#### Reading passage:
□ □ □ □ □

Francesca Marassi, PhD, professor and chair of biophysics at the Medical College of Wisconsin (MCW), has been awarded a five-year, $13 million program project grant (PPG) by the National Institutes of Health (NIH) to study misplaced calcification in the eyes and brains of patients suffering from age-related macular degeneration (AMD) and Alzheimer's disease (AD).
AMD affects nearly 20 million adults in the U.S. and is the leading cause of central vision loss and legal blindness. More than 6 million people in the U.S. suffer from AD, the top cause of dementia across the globe. Age is a prominent risk factor for these diseases. How AMD and AD progress over time is not well understood, and research is needed to drive the development of effective pharmaceutical treatments.
Both diseases are associated with the progressive accumulation of pebble-like deposits under the retina and in the brain. These deposits are known to contain cholesterol, fats (lipids), proteins, and a mineralized form of calcium phosphate called hydroxyapatite – the same material that forms healthy teeth and bone. Scientists do not yet know what causes these misplaced mineral deposits to form in the eye and the brain. Healthy biological processes for calcification are intended to grow and repair bones and teeth, not litter the retina or brain with harmful junk. Understanding how and why these wayward biomineral deposits form may provide clues to better understand AMD and AD, as well as the development of new ways to diagnose and treat these diseases.

□ □ □ □ □

#### Data:
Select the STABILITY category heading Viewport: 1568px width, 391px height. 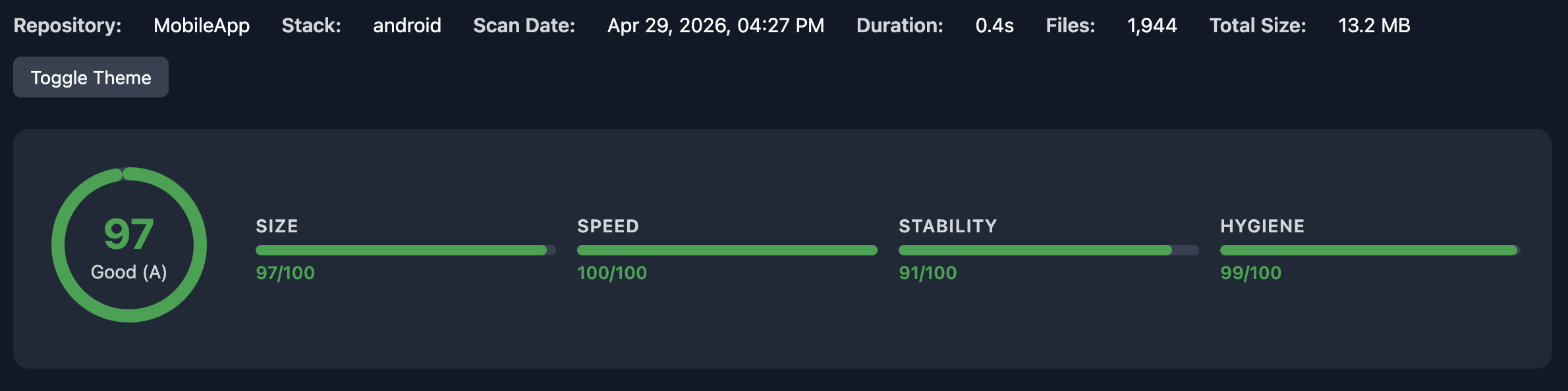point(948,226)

□ □ □ □ □

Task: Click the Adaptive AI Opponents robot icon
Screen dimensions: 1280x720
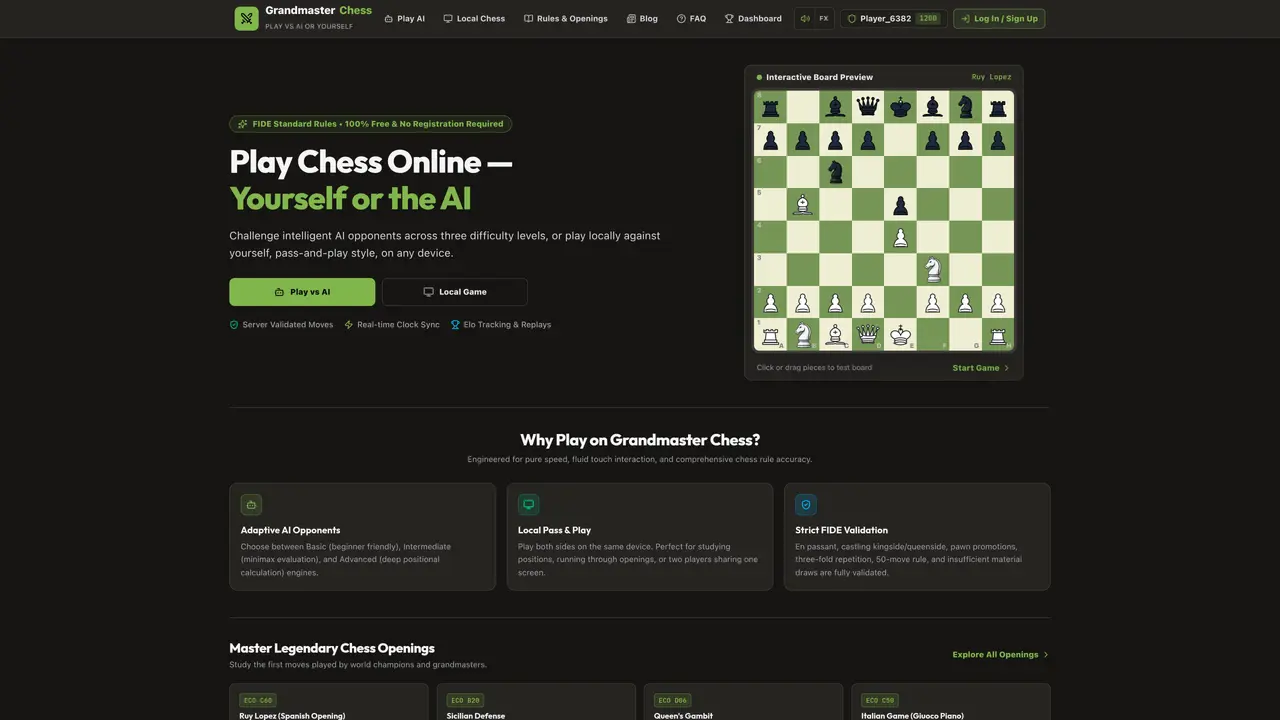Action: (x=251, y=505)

□ □ □ □ □

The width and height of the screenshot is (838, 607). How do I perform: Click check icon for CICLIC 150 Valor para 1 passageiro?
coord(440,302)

□ □ □ □ □

#### What to work on:
Can you write out the part of the article on the NIH calcification grant that begins at the words "Francesca Marassi, PhD, professor" and stops after "effective pharmaceutical treatments."?

#### Exercise result:
Francesca Marassi, PhD, professor and chair of biophysics at the Medical College of Wisconsin (MCW), has been awarded a five-year, $13 million program project grant (PPG) by the National Institutes of Health (NIH) to study misplaced calcification in the eyes and brains of patients suffering from age-related macular degeneration (AMD) and Alzheimer's disease (AD).
AMD affects nearly 20 million adults in the U.S. and is the leading cause of central vision loss and legal blindness. More than 6 million people in the U.S. suffer from AD, the top cause of dementia across the globe. Age is a prominent risk factor for these diseases. How AMD and AD progress over time is not well understood, and research is needed to drive the development of effective pharmaceutical treatments.